The exclusion of some gay and bisexual men from trials of a possible new COVID-19 treatment has been condemned by Borough & Bankside councillor Victor Chamberlain who has raised his concerns with NHS bosses and health secretary Matt Hancock.
As we reported at the weekend, experts from King's College London and Guy's and St Thomas' NHS Foundation Trust are helping to lead trials of a 'convalescent plasma' treatment which involves blood plasma donations from patients who have recovered from COVID-19.
As with giving blood, NHS rules prevent men who have had sex with another man in the last three months from participating.
In his letter to the health secretary, Cllr Chamberlain wrote: "I am deeply troubled to learn that gay and bisexual men will be excluded from donating their plasma for the COVID-19 convalescent plasma trial currently taking place at Guy's Hospital.
"This prohibition is discriminatory, arbitrary and regressive.

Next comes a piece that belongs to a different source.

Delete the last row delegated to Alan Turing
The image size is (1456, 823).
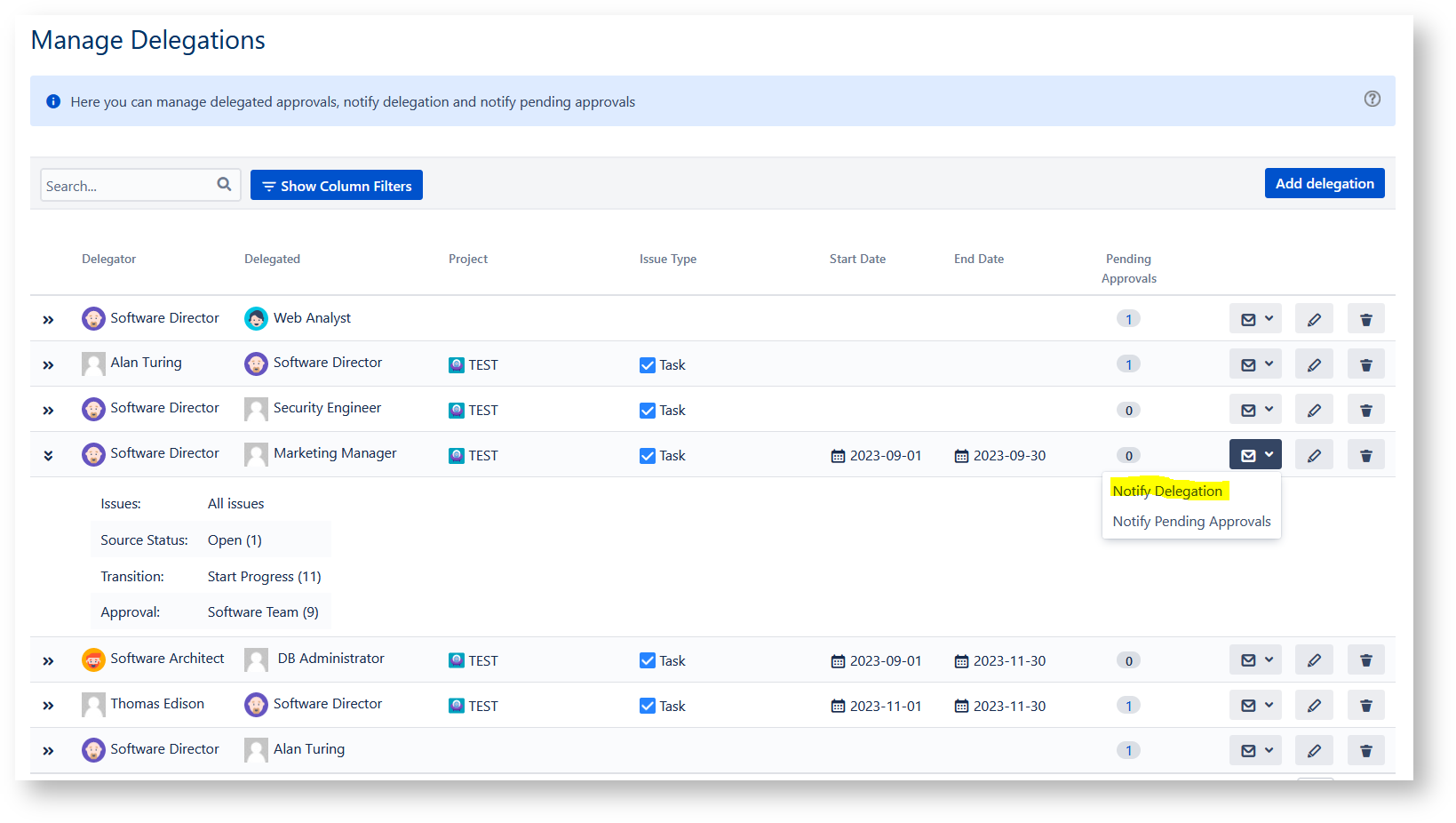tap(1365, 751)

"As a gay man, I'm so disappointed that fellow gay and bisexual men who want to help fight COVID-19 are being prevented from doing so by archaic and homophobic rules.
"Southwark currently has the eighth highest number of confirmed COVID-19 cases.

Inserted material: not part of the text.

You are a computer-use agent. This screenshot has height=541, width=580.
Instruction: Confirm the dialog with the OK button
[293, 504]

"Southwark and Lambeth (which are served by the Guys and St Thomas' NHS Foundation Trust) also have the highest number of LGBTQ+ residents in the whole country.

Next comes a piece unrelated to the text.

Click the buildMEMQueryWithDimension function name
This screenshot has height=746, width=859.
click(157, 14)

"To exclude a significant proportion of our local population who can potentially participate safely in the trial is completely unacceptable."
NHS bosses are keen to stress that the eligibility criteria are not set by Guy's and St Thomas' and are in line with the national rules for those able to give blood.
An NHS Blood and Transplant spokesperson told SE1: "We are using the current donor selection guidelines.
"The Government set the three month deferral based on expert advice from a Department of Health and Social Care expert committee called SaBTO.
"We appreciate that any deferral is disappointing if you want to save lives by giving blood, platelets or plasma.
"We recognise that people want to be considered as individuals as much as possible. Separately to the convalescent plasma trial, we are already working collaboratively with LGBT+ groups on blood donation, through the FAIR steering group.
"The FAIR group is using an evidence-based approach to explore if a more individualised blood donation risk assessment can be safely and practically introduced, while ensuring the safe supply of blood to patients.
"We want to give as many people as possible the opportunity to donate whilst continuing to ensure the safety of patients remains our number one priority."
Cllr Chamberlain has also written to Dr Ian Abbs, chief executive of Guy's and St Thomas' NHS Foundation Trust, to air his concerns.